Given the fact that IgM is the first Ig isotype to appear during phylogeny, ontogeny and immune responses, we also initially thought that FcµR would have a broad cellular distribution thereby serving as a first line of defense against pathogens. Contrary to our prediction, the expression of FcµR is restricted to lymphocytes: B, T, and NK cells in humans and only B cells in mice[2]. Another unexpected finding is the restricted distribution of FCMR orthologues to mammals, despite the phylogenetically broad distribution of IgM from jawed vertebrate onward[2,10]. These findings suggest that lymphocyte-specific FcµR must have distinct functions compared to broadly distributed FcRs for switched Ig isotypes. In summary, based on our analysis of the scRNAseq done on TMPs, we demonstrate the absence of Fcmr transcripts in such infiltrating monocytoid cells around tumor tissues. Since the authors elegantly described the potential tumor immunity by such TMPs through FcµR without sufficiently backing their Fcmr expression results at the single cell level, we would call the readers’ attention to this discrepancy when reading this paper[1].

Methods

Single cell analyses

The scRNAseq data of TMPs (GSE130287) from Fcmr WT and KO C57BL/6 mice[1] and splenic IgG memory B cells (GSE140133) from antigen-immunized WT C57BL/6 mice[5], which are publicly available (see their repositories below), were reexamined as follows. R package Seurat v4.0.5[11] was used to read deposited data sets. Raw count matrices were subject to quality control based on: (i) the number of cells where a gene was detected, (ii) the number of genes detected per cell, and (iii) the frequency of UMIs associated with mitochondrial genes. The final filtered matrices contained 16,112 genes and 14,352 cells (6352 Fcmr WT and 8000 Fcmr KO mice) for TMPs and 13,072 genes and 5436 cells for IgG B cells.
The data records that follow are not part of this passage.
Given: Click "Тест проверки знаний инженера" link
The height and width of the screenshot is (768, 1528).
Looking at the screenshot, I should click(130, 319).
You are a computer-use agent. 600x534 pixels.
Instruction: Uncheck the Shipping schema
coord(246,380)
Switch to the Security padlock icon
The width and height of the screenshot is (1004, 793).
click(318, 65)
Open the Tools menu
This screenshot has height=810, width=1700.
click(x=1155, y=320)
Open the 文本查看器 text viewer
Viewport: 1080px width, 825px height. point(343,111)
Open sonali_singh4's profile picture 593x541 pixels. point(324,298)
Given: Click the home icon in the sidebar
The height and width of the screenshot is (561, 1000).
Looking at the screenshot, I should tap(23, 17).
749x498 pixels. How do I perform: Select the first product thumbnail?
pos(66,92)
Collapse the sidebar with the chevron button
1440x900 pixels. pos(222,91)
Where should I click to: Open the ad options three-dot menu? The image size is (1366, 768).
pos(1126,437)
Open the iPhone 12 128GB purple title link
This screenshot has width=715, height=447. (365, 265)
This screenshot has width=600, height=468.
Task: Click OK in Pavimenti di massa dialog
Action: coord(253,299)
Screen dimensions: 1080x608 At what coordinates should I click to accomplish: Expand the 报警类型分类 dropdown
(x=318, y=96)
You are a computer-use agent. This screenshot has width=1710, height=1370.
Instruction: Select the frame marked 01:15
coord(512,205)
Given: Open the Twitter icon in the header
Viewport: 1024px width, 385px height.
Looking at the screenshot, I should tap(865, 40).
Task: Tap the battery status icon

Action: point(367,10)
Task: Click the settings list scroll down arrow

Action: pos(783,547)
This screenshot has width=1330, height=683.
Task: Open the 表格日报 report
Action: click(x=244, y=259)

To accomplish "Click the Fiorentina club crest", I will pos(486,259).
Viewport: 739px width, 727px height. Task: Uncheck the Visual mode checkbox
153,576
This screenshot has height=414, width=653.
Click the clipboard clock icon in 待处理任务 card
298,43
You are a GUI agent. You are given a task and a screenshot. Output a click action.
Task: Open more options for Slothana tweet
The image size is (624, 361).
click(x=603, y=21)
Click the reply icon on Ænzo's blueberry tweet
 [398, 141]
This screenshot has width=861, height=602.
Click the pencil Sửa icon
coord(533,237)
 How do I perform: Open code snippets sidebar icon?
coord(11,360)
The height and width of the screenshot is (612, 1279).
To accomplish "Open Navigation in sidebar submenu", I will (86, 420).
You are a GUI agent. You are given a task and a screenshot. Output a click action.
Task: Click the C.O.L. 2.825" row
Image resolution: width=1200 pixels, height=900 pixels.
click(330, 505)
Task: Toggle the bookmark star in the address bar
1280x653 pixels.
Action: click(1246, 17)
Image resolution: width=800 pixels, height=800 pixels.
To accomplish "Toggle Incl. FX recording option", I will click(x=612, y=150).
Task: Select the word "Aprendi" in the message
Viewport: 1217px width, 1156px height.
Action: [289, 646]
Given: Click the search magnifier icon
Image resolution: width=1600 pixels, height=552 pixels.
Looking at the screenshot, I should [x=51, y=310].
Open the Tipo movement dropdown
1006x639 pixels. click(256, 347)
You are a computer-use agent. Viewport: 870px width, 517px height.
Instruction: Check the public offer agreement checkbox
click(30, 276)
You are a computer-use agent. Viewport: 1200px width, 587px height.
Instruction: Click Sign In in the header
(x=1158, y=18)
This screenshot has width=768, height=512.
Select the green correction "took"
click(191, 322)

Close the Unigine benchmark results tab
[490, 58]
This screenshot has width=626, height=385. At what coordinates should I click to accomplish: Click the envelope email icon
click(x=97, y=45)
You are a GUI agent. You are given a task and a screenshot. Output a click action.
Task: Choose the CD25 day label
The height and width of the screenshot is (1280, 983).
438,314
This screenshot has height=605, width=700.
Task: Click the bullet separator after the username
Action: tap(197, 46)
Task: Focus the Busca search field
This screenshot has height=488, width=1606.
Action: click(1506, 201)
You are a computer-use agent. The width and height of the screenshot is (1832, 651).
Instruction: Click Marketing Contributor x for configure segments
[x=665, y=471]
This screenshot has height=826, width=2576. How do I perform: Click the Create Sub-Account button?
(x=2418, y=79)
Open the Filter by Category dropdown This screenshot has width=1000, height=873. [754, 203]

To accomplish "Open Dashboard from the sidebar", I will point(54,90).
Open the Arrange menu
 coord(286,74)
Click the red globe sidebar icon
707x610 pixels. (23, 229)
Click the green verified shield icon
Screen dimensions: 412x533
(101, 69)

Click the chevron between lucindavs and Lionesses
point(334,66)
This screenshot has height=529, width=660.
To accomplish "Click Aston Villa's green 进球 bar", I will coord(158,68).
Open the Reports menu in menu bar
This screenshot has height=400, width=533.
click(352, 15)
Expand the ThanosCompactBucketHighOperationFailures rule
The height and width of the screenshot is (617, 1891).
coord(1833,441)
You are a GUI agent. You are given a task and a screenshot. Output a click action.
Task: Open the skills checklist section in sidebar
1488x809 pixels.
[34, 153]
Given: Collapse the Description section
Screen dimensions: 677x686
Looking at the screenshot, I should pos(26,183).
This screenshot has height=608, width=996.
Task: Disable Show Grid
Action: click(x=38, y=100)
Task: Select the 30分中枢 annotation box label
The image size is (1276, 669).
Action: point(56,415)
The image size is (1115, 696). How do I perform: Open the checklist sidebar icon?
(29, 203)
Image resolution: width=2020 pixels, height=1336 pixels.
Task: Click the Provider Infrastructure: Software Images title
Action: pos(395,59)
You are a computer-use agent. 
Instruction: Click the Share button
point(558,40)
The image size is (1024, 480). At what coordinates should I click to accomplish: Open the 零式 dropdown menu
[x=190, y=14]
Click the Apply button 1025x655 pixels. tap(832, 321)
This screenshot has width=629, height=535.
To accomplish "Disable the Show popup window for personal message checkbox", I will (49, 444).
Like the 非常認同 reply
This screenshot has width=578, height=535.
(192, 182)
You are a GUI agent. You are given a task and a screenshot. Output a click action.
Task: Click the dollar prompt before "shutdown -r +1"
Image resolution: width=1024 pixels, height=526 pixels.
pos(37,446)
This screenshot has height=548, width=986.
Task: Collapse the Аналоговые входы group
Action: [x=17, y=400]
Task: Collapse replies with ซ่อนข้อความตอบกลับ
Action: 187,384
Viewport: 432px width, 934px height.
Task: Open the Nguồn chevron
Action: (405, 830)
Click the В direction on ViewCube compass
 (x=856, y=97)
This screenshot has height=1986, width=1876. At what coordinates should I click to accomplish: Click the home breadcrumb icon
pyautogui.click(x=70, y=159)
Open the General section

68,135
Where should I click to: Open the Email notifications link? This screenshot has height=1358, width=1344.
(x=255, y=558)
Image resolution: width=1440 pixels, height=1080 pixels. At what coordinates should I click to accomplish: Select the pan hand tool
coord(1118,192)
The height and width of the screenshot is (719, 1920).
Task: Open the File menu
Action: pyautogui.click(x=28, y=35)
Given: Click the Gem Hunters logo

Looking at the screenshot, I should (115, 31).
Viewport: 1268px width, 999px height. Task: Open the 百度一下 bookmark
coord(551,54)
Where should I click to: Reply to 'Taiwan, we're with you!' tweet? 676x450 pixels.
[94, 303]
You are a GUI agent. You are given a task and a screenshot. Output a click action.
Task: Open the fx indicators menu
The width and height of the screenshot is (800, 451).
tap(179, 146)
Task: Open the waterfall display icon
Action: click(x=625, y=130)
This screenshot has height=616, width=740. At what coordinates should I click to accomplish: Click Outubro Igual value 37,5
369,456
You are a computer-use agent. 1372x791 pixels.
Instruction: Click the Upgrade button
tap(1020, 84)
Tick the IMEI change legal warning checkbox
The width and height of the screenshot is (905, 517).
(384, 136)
Seurats LogNormalize-method with default settings was used to normalize UMI counts.

Analysis of ROS production

For ROS production, blood was collected from the submandibular vein of Fcmr WT and KO C57BL/6 female mice of 8–12 weeks by needle puncture in heparinized microfuge tubes. Twenty microliter of blood were mixed with 180 µl of 10 µM dihydrorhodamine 123 (DHR123; Marker Gene Technologies) in the absence or presence of 10 µM N-formyl-methionine-leucine-phenylalanine (fMLP) alone or along with lipopolysaccharide (LPS; Sigma) in DMEM/2% FCS in 96-well flat-bottom plates. After 30 min under 5% CO2 at 37 °C, cells were washed with FACS buffer (PBS/2% FCS/0.1% NaN3) and stained with PE-labeled GR-1 mAb (clone RB6-8C5) at 0.5 µg/ml and PE/Cy7-labed CD11b mAb (clone M1/70; eBioscience) at 0.67 µg/ml on ice for 20 min, before lysis of erythrocytes with 1 ml of Fix/Lysis buffer (PBS/1% formalin/0.07% saponin) on ice for 10 min. After washing, cells were resuspended in FACS buffer and granulocytes were first gated by high FSC and high SSC characteristics and then by positive for both Gr-1 and CD11b by Accuri C6 Flow Cytometer (BD). DHR123+ Gr-1+ CD11b+ cells were defined as ROS-producing granulocytes. Approximately 50,000–70,000 cell events were acquired and analyzed with FlowJo software (BD). On average 5% of total blood nucleated cells were granulocytes for both groups of mice. Data comparison was performed by unpaired Student t-test (GraphPad Prism 9) and a two-tailed P value of <0.05 was defined as statistically significant. All studies involving animals were conducted with and after approval of the Landesamt für Gesundheit und Soziales (Lageso) and University of Alabama at Birmingham Institutional Animal Care and Use Committee (IACUC-09195).